■ **SUPPLIED INFORMATION**
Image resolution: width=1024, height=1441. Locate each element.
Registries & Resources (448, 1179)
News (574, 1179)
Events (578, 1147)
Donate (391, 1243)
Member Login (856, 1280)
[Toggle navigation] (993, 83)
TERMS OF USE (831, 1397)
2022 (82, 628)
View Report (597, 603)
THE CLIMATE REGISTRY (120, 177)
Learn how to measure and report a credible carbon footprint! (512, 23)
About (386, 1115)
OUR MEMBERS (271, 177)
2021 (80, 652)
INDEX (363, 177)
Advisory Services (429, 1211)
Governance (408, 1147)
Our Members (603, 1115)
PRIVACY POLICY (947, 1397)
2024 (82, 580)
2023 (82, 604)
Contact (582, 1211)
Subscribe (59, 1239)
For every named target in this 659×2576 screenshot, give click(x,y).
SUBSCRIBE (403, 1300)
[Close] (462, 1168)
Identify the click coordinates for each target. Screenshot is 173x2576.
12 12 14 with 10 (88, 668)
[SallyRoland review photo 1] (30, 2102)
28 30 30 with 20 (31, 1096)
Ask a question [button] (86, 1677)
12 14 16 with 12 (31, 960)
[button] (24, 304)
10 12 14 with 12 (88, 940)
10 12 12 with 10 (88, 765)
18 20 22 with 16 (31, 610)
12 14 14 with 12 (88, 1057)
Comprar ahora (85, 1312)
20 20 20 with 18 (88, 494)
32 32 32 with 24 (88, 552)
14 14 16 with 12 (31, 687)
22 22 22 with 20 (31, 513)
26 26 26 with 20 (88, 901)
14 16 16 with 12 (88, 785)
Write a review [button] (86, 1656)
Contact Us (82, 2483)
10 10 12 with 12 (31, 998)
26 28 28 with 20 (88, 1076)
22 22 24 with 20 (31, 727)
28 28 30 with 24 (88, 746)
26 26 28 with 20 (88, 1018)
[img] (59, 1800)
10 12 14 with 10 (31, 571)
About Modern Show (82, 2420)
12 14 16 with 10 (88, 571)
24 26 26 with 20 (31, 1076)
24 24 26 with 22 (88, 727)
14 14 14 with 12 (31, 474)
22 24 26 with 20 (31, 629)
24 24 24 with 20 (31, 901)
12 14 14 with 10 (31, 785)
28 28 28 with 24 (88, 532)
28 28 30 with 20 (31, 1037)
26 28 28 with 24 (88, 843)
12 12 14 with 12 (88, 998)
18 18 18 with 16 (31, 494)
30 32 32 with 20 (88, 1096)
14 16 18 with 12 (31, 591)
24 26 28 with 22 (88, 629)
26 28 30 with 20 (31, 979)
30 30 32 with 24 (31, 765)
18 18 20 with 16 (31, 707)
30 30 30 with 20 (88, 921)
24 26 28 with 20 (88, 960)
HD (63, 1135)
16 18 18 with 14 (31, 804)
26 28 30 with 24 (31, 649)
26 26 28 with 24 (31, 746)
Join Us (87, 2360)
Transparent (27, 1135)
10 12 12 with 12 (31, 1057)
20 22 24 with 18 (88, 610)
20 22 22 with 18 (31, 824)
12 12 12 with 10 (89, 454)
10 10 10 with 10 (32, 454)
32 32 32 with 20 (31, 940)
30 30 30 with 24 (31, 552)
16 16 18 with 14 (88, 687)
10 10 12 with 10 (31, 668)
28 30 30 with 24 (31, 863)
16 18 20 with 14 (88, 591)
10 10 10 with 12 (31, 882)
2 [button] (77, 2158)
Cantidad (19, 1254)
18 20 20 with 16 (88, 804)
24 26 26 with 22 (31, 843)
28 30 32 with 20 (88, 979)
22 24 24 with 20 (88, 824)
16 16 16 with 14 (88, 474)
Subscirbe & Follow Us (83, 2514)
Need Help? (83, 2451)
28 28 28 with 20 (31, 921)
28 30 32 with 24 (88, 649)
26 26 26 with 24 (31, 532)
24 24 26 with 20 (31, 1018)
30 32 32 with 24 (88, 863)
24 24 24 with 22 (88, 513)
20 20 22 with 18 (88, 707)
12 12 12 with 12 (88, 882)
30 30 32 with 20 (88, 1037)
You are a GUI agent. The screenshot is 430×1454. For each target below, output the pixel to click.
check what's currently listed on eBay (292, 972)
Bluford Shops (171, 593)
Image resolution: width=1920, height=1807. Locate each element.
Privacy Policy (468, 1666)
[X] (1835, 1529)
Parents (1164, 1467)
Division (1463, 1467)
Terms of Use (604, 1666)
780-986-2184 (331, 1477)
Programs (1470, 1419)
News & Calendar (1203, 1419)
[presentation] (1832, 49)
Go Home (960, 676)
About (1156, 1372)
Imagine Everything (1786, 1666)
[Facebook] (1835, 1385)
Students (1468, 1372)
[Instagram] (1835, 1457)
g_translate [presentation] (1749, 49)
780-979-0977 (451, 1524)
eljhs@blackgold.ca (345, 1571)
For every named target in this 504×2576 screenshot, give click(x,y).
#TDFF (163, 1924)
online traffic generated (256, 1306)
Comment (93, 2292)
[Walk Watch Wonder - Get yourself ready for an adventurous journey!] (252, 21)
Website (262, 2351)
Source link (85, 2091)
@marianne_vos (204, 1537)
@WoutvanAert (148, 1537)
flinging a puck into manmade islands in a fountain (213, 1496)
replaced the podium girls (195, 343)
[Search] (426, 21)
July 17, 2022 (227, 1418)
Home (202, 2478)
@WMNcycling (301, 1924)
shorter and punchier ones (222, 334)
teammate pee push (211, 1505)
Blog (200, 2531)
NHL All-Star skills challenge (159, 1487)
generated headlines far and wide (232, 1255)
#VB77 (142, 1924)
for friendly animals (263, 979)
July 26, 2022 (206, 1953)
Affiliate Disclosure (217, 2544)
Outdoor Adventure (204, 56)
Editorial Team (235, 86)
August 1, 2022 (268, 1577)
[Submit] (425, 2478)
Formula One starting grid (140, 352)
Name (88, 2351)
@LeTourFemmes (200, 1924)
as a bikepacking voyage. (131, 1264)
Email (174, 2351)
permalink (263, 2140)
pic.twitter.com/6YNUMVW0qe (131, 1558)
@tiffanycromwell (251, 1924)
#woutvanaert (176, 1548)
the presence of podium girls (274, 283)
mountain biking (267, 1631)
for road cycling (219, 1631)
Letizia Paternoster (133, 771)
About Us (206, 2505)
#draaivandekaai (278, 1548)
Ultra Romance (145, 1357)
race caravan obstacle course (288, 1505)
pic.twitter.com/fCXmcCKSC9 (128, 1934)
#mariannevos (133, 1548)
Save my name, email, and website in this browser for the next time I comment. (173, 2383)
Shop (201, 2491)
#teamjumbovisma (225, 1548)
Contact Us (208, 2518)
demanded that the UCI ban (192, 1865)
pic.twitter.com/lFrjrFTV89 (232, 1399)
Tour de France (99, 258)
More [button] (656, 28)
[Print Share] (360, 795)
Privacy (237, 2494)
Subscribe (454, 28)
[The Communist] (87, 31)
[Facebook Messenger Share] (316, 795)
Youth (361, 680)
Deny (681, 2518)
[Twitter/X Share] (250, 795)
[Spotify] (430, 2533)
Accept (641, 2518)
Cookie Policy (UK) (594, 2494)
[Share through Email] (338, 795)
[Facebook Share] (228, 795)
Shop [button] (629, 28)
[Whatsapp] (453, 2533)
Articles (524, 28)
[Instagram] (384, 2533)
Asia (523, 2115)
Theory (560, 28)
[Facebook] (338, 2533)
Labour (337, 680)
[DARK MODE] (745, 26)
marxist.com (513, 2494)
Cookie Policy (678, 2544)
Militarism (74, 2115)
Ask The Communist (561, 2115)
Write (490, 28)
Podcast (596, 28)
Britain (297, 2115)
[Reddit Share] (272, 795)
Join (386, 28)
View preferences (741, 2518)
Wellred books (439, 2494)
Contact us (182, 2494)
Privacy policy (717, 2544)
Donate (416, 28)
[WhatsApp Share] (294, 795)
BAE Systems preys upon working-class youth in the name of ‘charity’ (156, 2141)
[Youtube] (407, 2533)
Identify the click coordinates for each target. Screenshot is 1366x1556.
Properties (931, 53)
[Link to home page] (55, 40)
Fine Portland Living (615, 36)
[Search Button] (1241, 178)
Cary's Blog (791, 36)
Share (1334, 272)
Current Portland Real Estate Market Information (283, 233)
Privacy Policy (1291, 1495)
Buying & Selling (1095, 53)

■ **PROBLEM STATEMENT**
Set the lines down exactly, from the first line of the records to the line where "Learn how to" appears, with both ends kept.

■ **RESPONSE TO THE TASK**
Image resolution: width=1024, height=1441. Locate each element.
Registries & Resources (448, 1179)
News (574, 1179)
Events (578, 1147)
Donate (391, 1243)
Member Login (856, 1280)
[Toggle navigation] (993, 83)
TERMS OF USE (831, 1397)
2022 (82, 628)
View Report (597, 603)
THE CLIMATE REGISTRY (120, 177)
Learn how to measure and report a credible carbon footprint! (512, 23)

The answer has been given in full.